# Questions to answer
A. In the text about white supremacist flyers on campuses, how many incidents of campuses blanketed in white-supremacist literature has the Anti-Defamation League confirmed?
B. Write out the text on campus white supremacist flyers, everything from "Emerson College seemed" down to "who is black.".

# Text passage

^^^^^^^^^^^^^^^^

Emerson College seemed a curious place for flyers to appear promoting white supremacist organisation American Vanguard.
The university, in the heart of Boston, usually regarded as a liberal city, is ranked friendliest in the country towards gay and lesbian students.
These and other reasons may be precisely why it was targeted, said the university’s president, Lee Pelton, who is black.
“I believe the purpose there was to intimidate our campus with the hope that we would respond or react in a way that they could then use to recruit members broadly,” Dr Pelton added.
The incident highlights the complex new reality for American universities dealing with what research suggests are previously unseen levels of hate on campuses, in the wake of the election of Donald Trump as president.
A report from the US Anti-Defamation League says that white supremacists have engaged in what the ADL calls an unprecedented campaign to recruit students on campuses. The organisation has confirmed 104 incidents in which campuses were blanketed in white-supremacist literature, more than half since Trump took office in January.

^^^^^^^^^^^^^^^^

# Data shown

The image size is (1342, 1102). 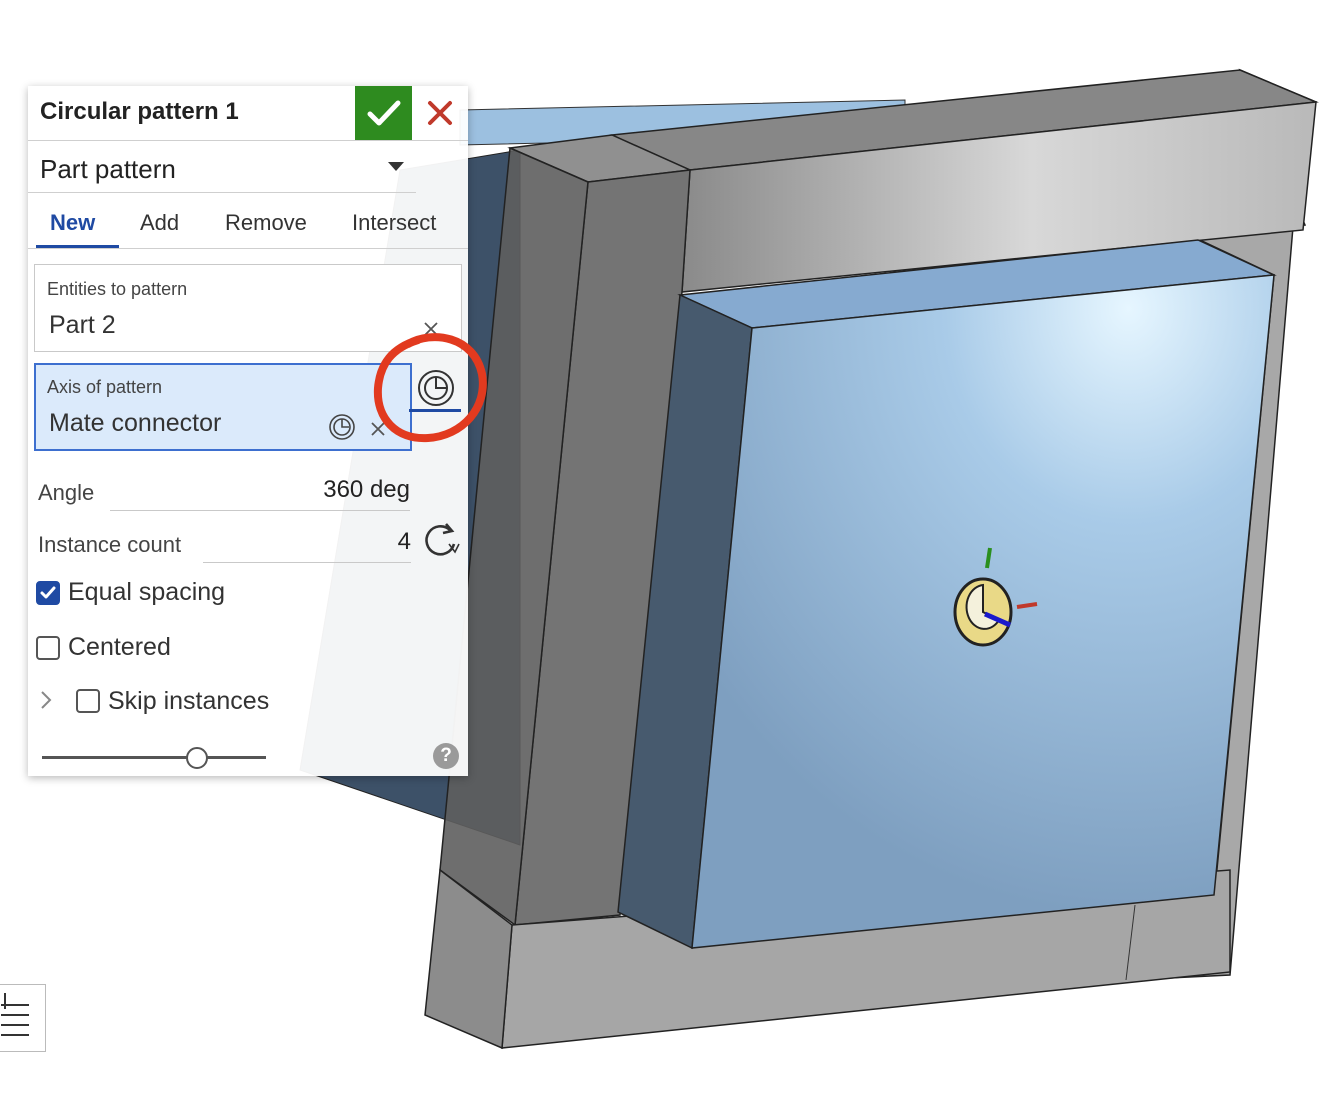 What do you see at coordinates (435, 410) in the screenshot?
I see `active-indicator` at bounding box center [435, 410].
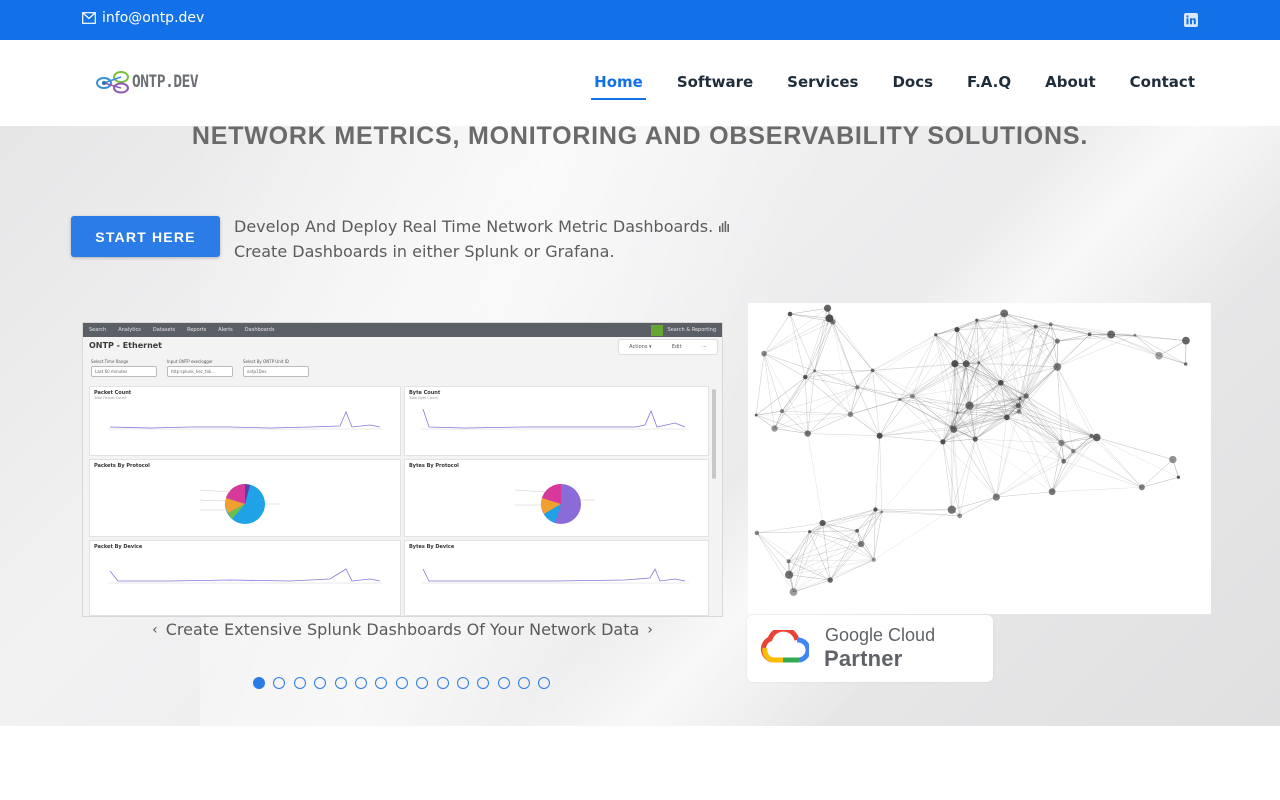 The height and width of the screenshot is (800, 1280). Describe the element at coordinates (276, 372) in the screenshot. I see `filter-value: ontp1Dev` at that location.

^^^^^^^^^^^^^^^^

# Answers to each task
A. 104 incidents

B.
Emerson College seemed a curious place for flyers to appear promoting white supremacist organisation American Vanguard.
The university, in the heart of Boston, usually regarded as a liberal city, is ranked friendliest in the country towards gay and lesbian students.
These and other reasons may be precisely why it was targeted, said the university’s president, Lee Pelton, who is black.